= International Arbitration League =

The International Arbitration League was a society of pacifists run by working-class men.

It was initially founded out of the British Workmen's Peace Committee, by the Nobel Peace Prize winner Sir William Randal Cremer and fellows from the recently dissolved Reform League. In 1870 it became known as the Workmen's Peace Association, only later becoming the International Arbitration League.
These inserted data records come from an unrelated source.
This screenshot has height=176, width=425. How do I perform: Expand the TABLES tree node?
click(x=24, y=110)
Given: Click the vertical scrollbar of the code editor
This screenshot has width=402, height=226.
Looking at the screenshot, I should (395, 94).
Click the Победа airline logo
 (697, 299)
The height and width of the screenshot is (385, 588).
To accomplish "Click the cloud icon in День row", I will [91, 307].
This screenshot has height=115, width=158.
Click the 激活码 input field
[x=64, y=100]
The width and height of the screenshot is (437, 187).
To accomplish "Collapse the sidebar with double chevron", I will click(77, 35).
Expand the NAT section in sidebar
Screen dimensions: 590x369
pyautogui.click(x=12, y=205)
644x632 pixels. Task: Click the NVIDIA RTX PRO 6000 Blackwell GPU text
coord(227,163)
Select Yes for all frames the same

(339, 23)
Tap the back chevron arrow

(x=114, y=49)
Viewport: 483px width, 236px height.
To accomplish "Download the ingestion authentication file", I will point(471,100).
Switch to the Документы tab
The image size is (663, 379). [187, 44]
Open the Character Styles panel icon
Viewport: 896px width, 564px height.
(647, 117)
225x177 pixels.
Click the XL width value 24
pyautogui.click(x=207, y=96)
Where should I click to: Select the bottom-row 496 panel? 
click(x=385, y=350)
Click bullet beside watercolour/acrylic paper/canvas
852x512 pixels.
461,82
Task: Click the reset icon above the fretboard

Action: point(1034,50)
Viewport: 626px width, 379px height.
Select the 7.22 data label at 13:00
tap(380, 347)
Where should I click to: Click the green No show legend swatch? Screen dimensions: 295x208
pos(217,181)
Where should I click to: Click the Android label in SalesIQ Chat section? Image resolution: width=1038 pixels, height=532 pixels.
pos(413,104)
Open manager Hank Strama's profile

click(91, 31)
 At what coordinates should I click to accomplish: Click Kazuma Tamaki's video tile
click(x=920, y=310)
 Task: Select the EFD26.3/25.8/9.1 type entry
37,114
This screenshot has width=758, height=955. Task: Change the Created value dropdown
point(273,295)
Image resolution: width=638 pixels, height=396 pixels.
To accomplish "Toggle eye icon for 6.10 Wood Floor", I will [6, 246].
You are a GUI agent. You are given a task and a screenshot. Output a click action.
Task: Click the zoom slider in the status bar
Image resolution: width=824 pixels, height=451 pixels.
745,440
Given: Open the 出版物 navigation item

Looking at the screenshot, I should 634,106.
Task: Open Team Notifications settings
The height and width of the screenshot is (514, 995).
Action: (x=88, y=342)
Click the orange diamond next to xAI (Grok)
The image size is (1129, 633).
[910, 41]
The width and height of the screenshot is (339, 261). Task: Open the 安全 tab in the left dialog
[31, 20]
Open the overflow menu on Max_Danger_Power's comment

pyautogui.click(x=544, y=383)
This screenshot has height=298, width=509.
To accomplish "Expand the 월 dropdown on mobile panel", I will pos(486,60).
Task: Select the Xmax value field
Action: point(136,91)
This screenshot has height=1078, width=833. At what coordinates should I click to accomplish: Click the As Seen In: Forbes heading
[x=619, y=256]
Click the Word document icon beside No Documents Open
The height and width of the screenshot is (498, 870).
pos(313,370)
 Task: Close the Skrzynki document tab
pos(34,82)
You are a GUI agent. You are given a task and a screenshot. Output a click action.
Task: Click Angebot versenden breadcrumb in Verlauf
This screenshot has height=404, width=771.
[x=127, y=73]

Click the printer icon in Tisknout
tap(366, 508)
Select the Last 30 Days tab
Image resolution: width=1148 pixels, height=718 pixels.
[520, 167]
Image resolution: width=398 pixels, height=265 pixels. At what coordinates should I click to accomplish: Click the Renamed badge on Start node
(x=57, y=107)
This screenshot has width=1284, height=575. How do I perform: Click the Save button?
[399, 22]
The organisation was run by men from working-class labouring backgrounds who were against increases in military spending or intervention in continental wars. It promoted a "high court of nations" and the development of international law.
It was funded by the Peace Society for its first years, which was a primarily Christian organisation that sought absolute pacifism. Instead the League sought out arbitration, which was familiar with its membership, as the approach was known to work in labour disputes. From 1889 it promoted disarmament, rather than absolute pacifism.

The radical reformer Howard Evans was at various times its chairman, vice-chairman, secretary and treasurer. He wrote its manifesto, and its first article was the establishment of “High Court of Nations”. He was also the editor of its journal, The Arbitrator from 1872.

It expanded out to Paris and soon had agents covering large parts of Europe.

During World War I it supported the use of armies by the Allies as a defensive measure. It was a promoter of the League of Nations after the war's end.

The organization was later incorporated into the Mondcivitan Republic (Commonwealth of World Citizens) in 1958.